During her last extensive travels, she spent 16 nights in a bomb shelter on a Kibbutz 8 kilometers off the Lebanese border. It was to avoid Katyusha bombs that the resident volunteers decided to name her after (she is still trying to work out why).

Katrina’s online home is at
You can also find her on Twitter, Facebook, Instagram, and Pinterest. Or send her an eMail at

Chosen: Book 1 Valkyrie Academy Dragon Alliance.
Wingless Valkyries are useless to the future of Asgard–that's what is drilled into them at Valkyrie Academy. Determined to break the mold and help reap warriors for Valhalla, Kara breaks the rules and finds herself in the most dangerous position yet–facing the wrath of Mistress Sigrun and Odin.

Or that is what she thinks until she realizes a dragon is stalking her.

Buy your copy now!


I hope you enjoyed getting to meet Newt, and learn about blue-tongued lizards. Oh, and about Newt's human caretaker too. Show them you enjoyed this post by sharing it around or commenting on it. Better yet, do both those things.

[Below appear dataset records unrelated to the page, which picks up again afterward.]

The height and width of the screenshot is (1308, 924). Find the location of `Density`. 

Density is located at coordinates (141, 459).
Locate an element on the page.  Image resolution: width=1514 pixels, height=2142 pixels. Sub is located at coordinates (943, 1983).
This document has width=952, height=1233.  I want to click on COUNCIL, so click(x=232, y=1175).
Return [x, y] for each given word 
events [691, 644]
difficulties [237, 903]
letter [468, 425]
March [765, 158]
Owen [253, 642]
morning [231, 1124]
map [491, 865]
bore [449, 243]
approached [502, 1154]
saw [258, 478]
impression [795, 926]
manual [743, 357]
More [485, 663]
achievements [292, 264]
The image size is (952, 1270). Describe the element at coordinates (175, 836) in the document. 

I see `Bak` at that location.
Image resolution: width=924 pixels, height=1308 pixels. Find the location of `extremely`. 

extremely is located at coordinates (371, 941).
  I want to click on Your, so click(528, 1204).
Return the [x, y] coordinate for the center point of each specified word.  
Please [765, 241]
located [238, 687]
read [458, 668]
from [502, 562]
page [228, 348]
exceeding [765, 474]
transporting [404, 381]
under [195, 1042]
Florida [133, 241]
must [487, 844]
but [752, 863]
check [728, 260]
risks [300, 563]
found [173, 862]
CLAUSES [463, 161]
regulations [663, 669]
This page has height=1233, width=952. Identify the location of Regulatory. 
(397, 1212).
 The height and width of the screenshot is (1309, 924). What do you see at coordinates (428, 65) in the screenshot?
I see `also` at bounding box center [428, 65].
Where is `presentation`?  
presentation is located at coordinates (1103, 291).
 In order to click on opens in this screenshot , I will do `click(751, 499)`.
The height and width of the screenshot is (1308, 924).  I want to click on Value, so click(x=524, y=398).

If you're a non-human creature, you live with a human who calls themselves a writer - yes, blogging counts - and you'd like to be featured as a Friend of Furkid Friday, go to the "Friends Of Furkid Friday" page to learn how.

Squeak soon,


Rita said...

We have skinks here in the upper midwest in the US but they are much smaller. These are the ones I caught in the sand dunes of Minnesota when I was a kid. Never had one try to bite me. What an amazing companion you make!

Victoria Zigler said...

Glad you enjoyed meeting Newt.

Squeak soon,

Deb's World said...

Great to read about newt! As a fellow Aussie I thought I knew all about blue tongue lizards but I still learnt something from you!! Visiting from #senisal

Victoria Zigler said...

Thanks for visiting, and glad you found the post enjoyable and educational.